La declaración médica que pone bajo la lupa al abogado

NewsITe
Una médica del Sanatorio de la Trinidad de Palermo brindó un testimonio clave en la causa que investiga el choque fatal en la autopista Panamericana e involucró de lleno al abogado mediático Andrés Prieto Fasano. La profesional de la salud declaró ante la Justicia que el paciente mantenía un “discurso raro” y que se negó reiteradamente a realizarse análisis de sangre y orina, estudios de rutina en todo caso de politraumatismo.
La especialista relató que tomó intervención en la madrugada del 3 de julio, cuando Prieto Fasano ingresó a la guardia acompañado por una mujer que dijo ser su tía y por una joven que no se identificó. Antes, el abogado había sido atendido por otro médico, a quien le contó que había chocado contra un auto detenido en la Panamericana y que había recibido asistencia de una ambulancia en el lugar del siniestro.
Sin embargo, cuando la doctora volvió a interrogarlo, el relato cambió: según su nueva versión, él había sido embestido por otro vehículo y el impacto había provocado la activación del airbag. Esa inconsistencia fue uno de los puntos que la profesional destacó ante la Justicia, ya que consideró que el discurso del paciente era “difuso” y poco claro, lo que encendió las alarmas sobre su estado general.

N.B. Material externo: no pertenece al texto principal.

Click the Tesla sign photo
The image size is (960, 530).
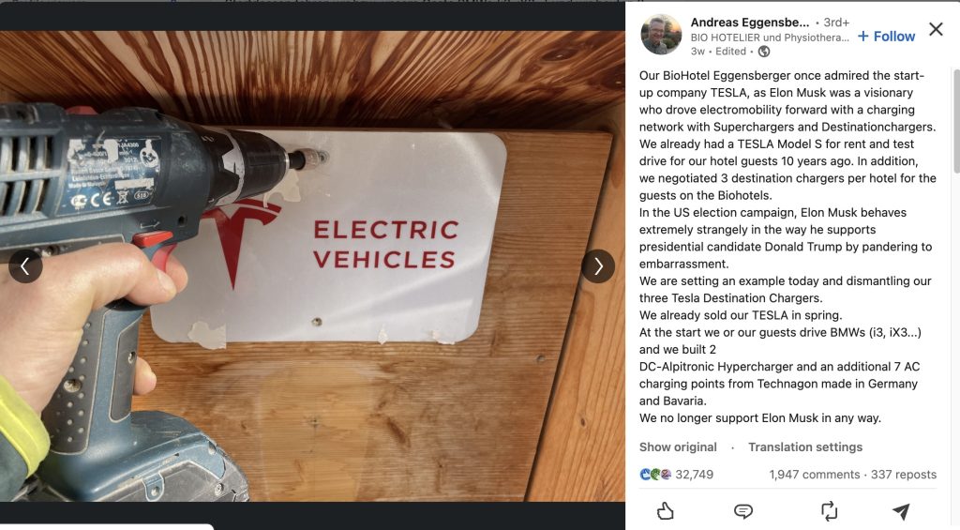pos(312,266)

Otro aspecto que llamó la atención de la médica fue la negativa terminante de Prieto Fasano a someterse a los análisis de laboratorio que le solicitaron para determinar la posible presencia de alcohol u otras sustancias en sangre. De acuerdo con su declaración, los enfermeros intentaron extraerle sangre al menos dos o tres veces, pero el abogado se rehusó en todas las oportunidades.

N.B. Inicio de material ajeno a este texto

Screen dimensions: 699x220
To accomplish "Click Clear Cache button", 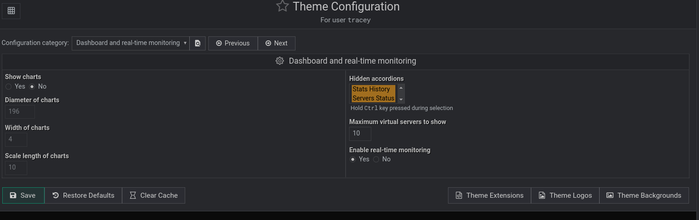I will [153, 195].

Negativa a los análisis y dudas sobre su estado
La médica sostuvo que le explicó con claridad al paciente que los estudios eran necesarios no solo por protocolo en casos de politraumatismos, sino también para definir qué medicación podía administrarse sin riesgo de interacciones adversas. Pese a las advertencias, el imputado se mantuvo firme en su negativa, por lo que la profesional dejó constancia formal de esa situación en la historia clínica.
Según el testimonio, la mujer que dijo ser la tía de Prieto Fasano intentó justificarlo ante la médica argumentando que el abogado tiene miedo a las agujas y que atravesaba un momento familiar complicado. Aun así, la profesional reiteró que se trataba de estudios indispensables y que la decisión de no realizarlos quedaría registrada en el expediente médico, dato que ahora toma relevancia para la investigación judicial.
- Inconsistencias en el relato del conductor sobre cómo ocurrió el choque.
- Rechazo sistemático a los análisis de sangre y orina, habituales en estos casos.
- Constancia escrita en la historia clínica de su negativa a los estudios.
- Cuadro clínico sin gravedad que contrasta con su aparición posterior en silla de ruedas.
La médica también puntualizó que, durante su permanencia en la guardia, Prieto Fasano consumió de manera constante café y agua, pero siguió sin aceptar los estudios. Más tarde, pidió el alta voluntaria, aunque finalmente fue convencido por su madre de permanecer internado para un mayor control y se lo derivó a una sala común para interconsulta con traumatología y cirugía, en función de una lesión en la mano y el diagnóstico de politraumatismo.
“Su discurso era difuso y necesitábamos saber, en caso de necesitarlo, qué medicación suministrarle porque si era la equivocada, podría hacer una interacción adversa”, declaró la médica.
La profesional aclaró que, según su evaluación, el cuadro de salud de Prieto Fasano no era grave ni le impedía movilizarse por sus propios medios. Este dato abre un nuevo interrogante sobre la imagen del abogado en silla de ruedas el día de su detención en Palermo, cuando fue arrestado en la vía pública junto a su madre y su hermano. La Justicia ahora deberá valorar el peso de este testimonio médico dentro del expediente que intenta reconstruir con precisión qué ocurrió aquella noche del choque fatal en la Panamericana.